You're already doing PM work. You just don't know it yet.

This is the part of the conversation where my DMs go quiet. Because once I start asking the women who message me what their current roles look like, the truth comes out. They are already managing projects. They just don't have the title.

If you've ever planned an event with multiple vendors, deadlines, and a budget — that's project management.

If you've ever rolled out a new system at your job and had to train your team on it — that's project management.

If you've ever coordinated between departments who weren't talking to each other and made the thing happen anyway — that is project management.

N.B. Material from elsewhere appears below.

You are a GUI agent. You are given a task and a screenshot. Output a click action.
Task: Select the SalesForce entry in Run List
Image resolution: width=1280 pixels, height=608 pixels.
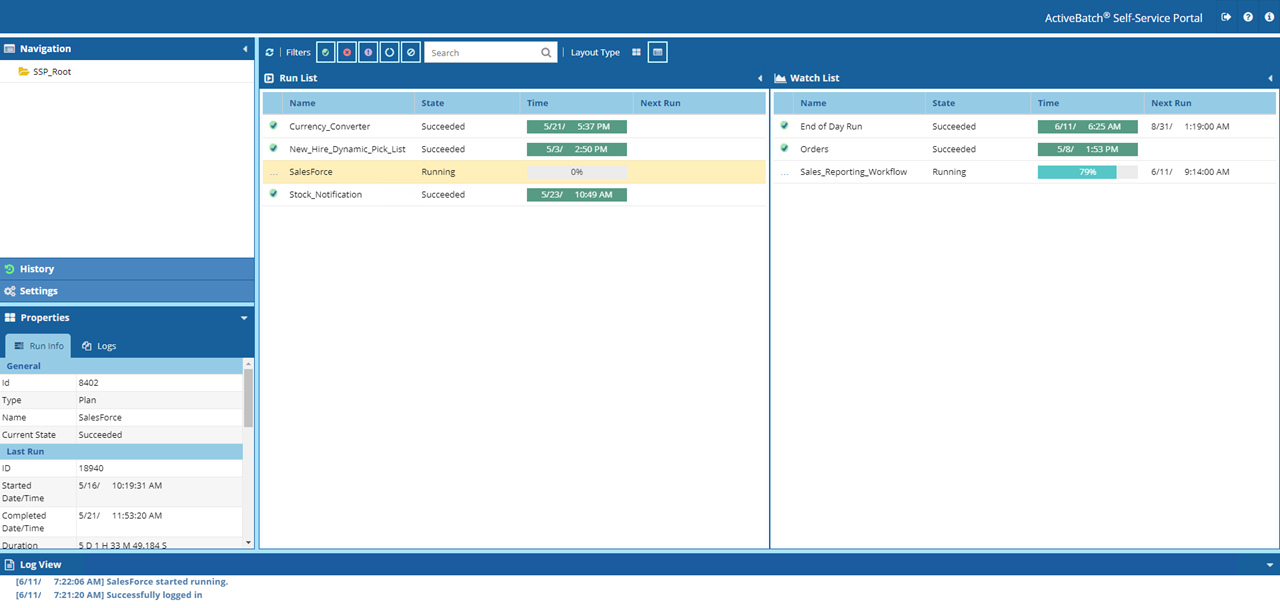tap(313, 171)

If you've ever owned a launch, an initiative, a process improvement, a migration, a campaign, a renovation, a wedding, a fundraiser — you have done project work. The question is not whether you have the experience. The question is whether you know how to name it.

And that is exactly what we're gonna unpack in Part 2 of this series.

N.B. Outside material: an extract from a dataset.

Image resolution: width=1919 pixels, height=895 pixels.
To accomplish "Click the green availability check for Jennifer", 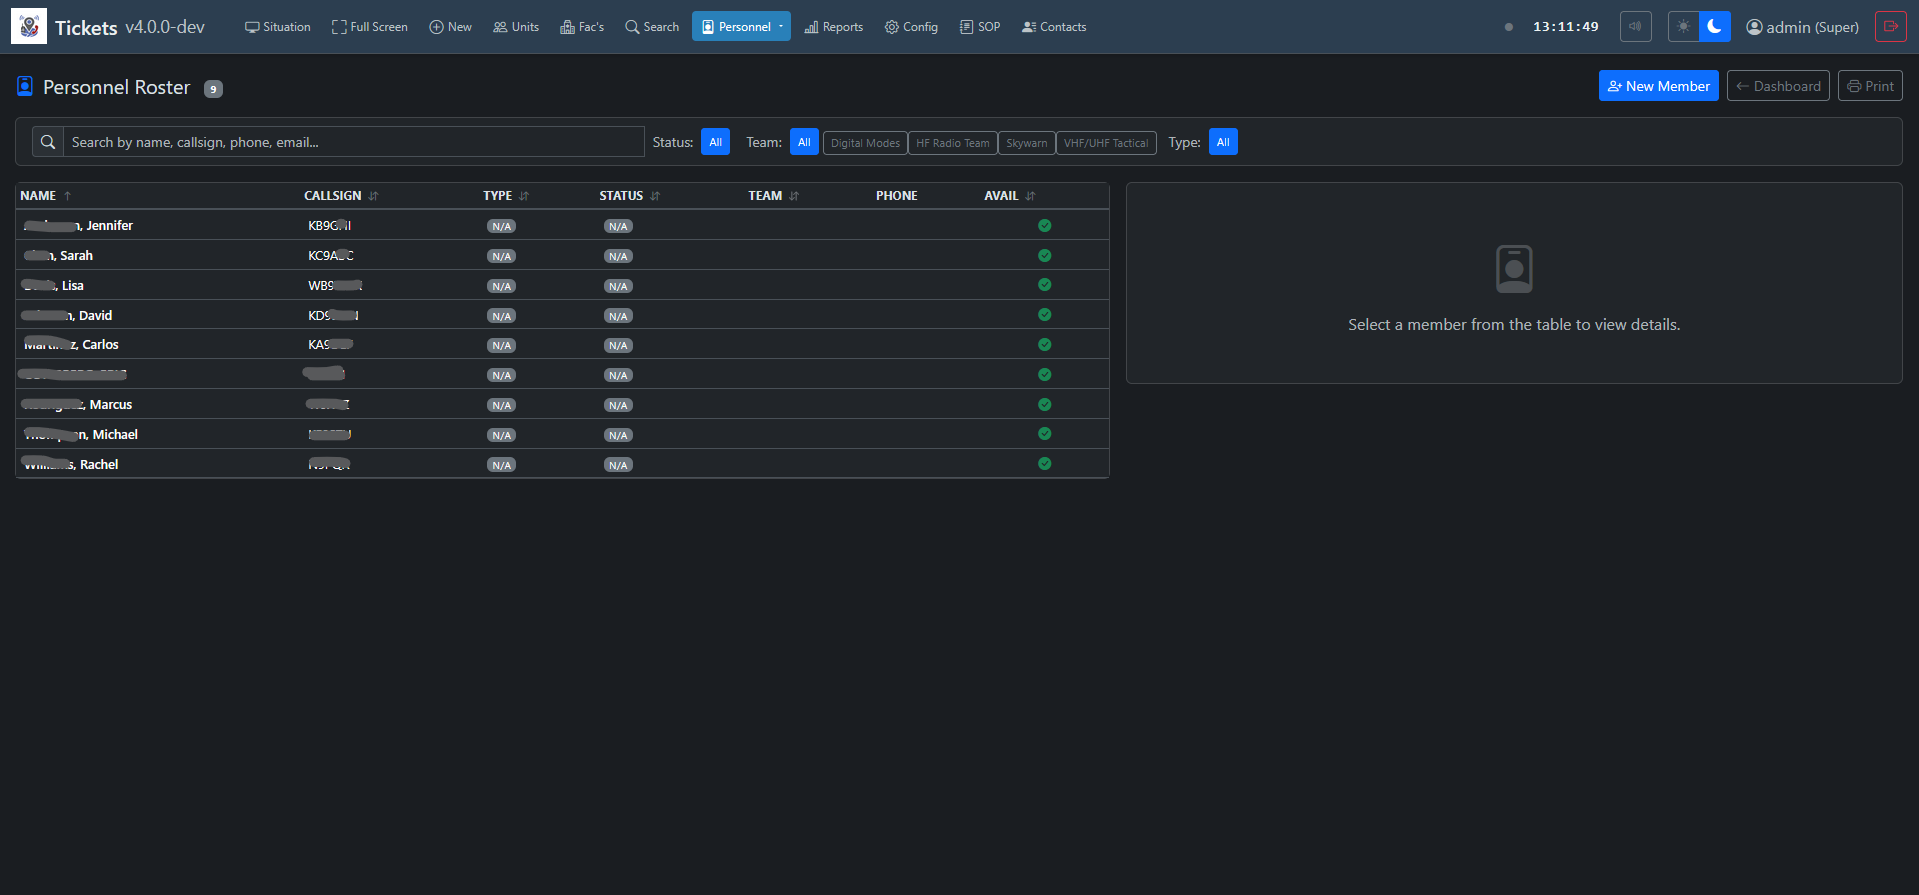I will [x=1044, y=226].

What's coming in this series

This is Part 1 of 5. Here's what's coming so you know what to expect.

Part 2 — The Experience Audit. We're gonna go through your current and past roles and excavate the project work you've already been doing. By the end of that post, your resume is going to read different. I'm gonna give you the exact language hiring managers actually scan for, so your work stops getting overlooked.

Part 3 — The Hidden Lane. Why healthcare and MedTech are the easiest doors to walk through right now, why nobody's talking about it, and what kinds of roles are actually open. (Hint: it's not just Project Manager. There are five different titles you can search.)

Part 4 — Five Ways In. The unconventional entry points. The internship pitch I used. The internal pivot. The adjacent role. The certificate-plus-portfolio strategy. The referral play. With the actual scripts I'd use today.

Part 5 — The Interview & First 90 Days. How to walk into an interview without the title and walk out with the offer. Plus what to do once you get the job, because getting it is half the battle.

Before you go — the one thing I want you to do this week

Don't wait until Part 2 drops to start. This week, I want you to do one tiny thing. Sit down with a notebook or your notes app. Write down every single time at your current job, or any job you've had, where you owned something that had multiple moving parts.

Don't filter. Don't be modest. Don't disqualify yourself because it wasn't called a project. If you owned the outcome and there were people, deadlines, or moving pieces involved — write it down.

By the time Part 2 drops, you'll have a list. And that list is the foundation of your pivot.

The Rich Out Loud truth

Your richest life is not just the trips, the dinners, the lipstick. It's also the career that pays for it without draining you. The job that lets you sleep at night. The salary that funds the version of you you're trying to become.

Project management gave me that. And I'm telling you — it's not a closed club. It's not a long waiting list. It's a door that most women don't realize is open, and the women who do realize? They walk through it without permission.

You're one of those women now. So start walking.